On quasinormal modes in 4D black hole solutions in the model with anisotropic fluid

TL;DR

This paper investigates quasinormal modes of a family of 4D black hole solutions influenced by anisotropic fluid, revealing their properties, global structure, and how they conform to the Hod conjecture across different parameters.

Contribution

It introduces a new family of black hole solutions with anisotropic fluid and analyzes their quasinormal modes, global structure, and thermodynamic properties, extending known results to a broader class.

Findings

Quasinormal modes match Schwarzschild results as q approaches infinity.

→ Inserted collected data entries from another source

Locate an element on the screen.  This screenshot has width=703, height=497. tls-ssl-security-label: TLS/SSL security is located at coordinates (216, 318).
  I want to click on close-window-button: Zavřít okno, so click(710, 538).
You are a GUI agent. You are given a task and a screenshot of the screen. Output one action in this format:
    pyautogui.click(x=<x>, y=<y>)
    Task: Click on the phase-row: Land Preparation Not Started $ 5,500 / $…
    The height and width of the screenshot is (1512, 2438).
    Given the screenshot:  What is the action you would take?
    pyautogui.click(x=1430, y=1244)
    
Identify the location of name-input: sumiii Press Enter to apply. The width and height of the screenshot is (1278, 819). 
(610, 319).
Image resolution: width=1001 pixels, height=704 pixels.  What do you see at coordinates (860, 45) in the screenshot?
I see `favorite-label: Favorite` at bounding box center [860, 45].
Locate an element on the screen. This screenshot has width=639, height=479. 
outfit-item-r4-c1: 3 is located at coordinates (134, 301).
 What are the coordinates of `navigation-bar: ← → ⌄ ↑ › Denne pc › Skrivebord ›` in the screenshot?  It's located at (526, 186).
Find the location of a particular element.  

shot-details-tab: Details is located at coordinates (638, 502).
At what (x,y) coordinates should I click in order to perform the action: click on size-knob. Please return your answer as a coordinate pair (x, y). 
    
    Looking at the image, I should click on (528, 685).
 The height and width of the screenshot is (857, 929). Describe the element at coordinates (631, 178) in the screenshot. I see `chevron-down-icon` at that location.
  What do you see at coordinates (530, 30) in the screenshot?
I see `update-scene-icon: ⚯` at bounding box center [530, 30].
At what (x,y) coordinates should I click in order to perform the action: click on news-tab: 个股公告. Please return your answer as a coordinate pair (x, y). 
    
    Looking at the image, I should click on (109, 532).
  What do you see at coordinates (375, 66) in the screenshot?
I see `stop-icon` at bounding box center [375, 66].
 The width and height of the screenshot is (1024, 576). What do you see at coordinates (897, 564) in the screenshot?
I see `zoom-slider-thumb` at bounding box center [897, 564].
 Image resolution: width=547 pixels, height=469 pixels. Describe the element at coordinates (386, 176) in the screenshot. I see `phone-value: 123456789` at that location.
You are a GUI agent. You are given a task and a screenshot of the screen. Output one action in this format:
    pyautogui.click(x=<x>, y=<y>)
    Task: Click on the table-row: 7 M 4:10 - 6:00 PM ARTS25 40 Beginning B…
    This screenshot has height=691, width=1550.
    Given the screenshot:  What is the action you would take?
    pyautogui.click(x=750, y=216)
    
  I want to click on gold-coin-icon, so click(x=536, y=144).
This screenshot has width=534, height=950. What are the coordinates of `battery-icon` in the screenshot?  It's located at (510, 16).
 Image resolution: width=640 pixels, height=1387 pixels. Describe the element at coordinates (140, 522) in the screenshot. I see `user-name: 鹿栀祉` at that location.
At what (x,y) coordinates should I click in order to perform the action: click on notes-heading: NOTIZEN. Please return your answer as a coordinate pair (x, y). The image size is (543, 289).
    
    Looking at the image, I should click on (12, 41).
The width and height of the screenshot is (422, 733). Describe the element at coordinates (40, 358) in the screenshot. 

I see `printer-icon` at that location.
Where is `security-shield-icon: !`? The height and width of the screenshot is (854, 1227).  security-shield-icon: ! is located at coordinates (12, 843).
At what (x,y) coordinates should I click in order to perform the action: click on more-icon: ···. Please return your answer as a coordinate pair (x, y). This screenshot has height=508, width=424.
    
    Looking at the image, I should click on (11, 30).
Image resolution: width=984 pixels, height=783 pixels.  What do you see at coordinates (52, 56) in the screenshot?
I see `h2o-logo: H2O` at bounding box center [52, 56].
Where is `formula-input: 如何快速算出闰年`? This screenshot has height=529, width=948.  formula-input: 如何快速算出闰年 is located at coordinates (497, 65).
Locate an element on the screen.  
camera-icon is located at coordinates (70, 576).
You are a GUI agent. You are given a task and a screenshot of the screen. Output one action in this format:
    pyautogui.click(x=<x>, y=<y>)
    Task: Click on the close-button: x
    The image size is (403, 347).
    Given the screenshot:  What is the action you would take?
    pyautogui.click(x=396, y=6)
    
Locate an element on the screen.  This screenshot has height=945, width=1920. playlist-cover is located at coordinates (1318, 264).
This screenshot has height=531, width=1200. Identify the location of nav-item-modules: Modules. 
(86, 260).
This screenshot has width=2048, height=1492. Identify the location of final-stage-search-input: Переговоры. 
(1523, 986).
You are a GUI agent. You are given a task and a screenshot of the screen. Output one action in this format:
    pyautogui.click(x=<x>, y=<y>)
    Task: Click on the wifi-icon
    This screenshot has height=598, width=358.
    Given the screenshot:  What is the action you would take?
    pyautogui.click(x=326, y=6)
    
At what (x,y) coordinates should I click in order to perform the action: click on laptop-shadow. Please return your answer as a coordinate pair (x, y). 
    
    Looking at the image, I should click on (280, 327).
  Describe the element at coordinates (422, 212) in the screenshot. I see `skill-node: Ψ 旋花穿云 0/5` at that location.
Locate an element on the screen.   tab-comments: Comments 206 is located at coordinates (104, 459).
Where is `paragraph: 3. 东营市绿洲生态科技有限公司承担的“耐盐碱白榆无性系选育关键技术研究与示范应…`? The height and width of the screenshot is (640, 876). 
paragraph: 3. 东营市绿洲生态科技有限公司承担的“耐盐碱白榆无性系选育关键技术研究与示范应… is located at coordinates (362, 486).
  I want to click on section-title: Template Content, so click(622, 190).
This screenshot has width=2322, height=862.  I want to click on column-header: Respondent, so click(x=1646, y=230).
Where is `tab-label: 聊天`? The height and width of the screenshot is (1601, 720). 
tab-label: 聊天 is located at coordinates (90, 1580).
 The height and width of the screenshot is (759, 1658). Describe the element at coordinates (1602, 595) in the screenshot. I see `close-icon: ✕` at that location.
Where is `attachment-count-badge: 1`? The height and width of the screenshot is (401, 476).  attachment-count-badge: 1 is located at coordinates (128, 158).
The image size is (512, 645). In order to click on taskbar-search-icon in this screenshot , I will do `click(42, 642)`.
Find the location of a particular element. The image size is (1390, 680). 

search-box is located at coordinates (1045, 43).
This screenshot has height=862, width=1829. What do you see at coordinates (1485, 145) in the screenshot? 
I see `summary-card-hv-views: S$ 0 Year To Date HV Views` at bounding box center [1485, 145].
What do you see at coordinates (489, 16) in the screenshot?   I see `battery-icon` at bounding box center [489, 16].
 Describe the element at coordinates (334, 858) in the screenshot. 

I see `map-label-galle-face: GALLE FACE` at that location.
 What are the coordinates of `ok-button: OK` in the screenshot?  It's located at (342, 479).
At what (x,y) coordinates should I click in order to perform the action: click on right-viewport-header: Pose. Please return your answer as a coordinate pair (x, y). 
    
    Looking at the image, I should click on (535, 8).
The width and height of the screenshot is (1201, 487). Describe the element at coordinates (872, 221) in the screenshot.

Hod conjecture holds for all q ≥ 2 and allowed parameters.

Global structure varies with q, resembling Reissner-Nordström or Schwarzschild types.

Abstract

We consider a family of 4-dimensional black hole solutions from Dehnen et al. ( Grav. Cosmol. 9:153, arXiv: gr-qc/0211049, 2003) governed by natural number $q= 1, 2, 3 , \dots$, which appear in the model with anisotropic fluid and the equations of state: $p_r = -\rho (2q-1)^{-1}$, $p_t = - p_r$, where $p_r$ and $p_t$ are pressures in radial and transverse directions, respectively, and $\rho > 0$ is the density. These equations of state obey weak, strong and dominant energy conditions. For $q = 1$ the metric of the solution coincides with that of the Reissner-Nordstr\"om one. The global structure of solutions is outlined, giving rise to Carter-Penrose diagram of Reissner-Nordstr\"om or Schwarzschild types for odd $q = 2k + 1$ or even $q = 2k$, respectively. Certain physical parameters corresponding to BH solutions (gravitational mass, PPN parameters, Hawking temperature and entropy) are calculated. We obtain and analyse the quasinormal modes for a test massless scalar field in the eikonal approximation. For limiting case $q = + \infty$, they coincide with the well-known results for the Schwarzschild solution. We show that the Hod conjecture which connect the Hawking temperature and the damping rate is obeyed for all $q \geq 2$ and all (allowed) values of parameters.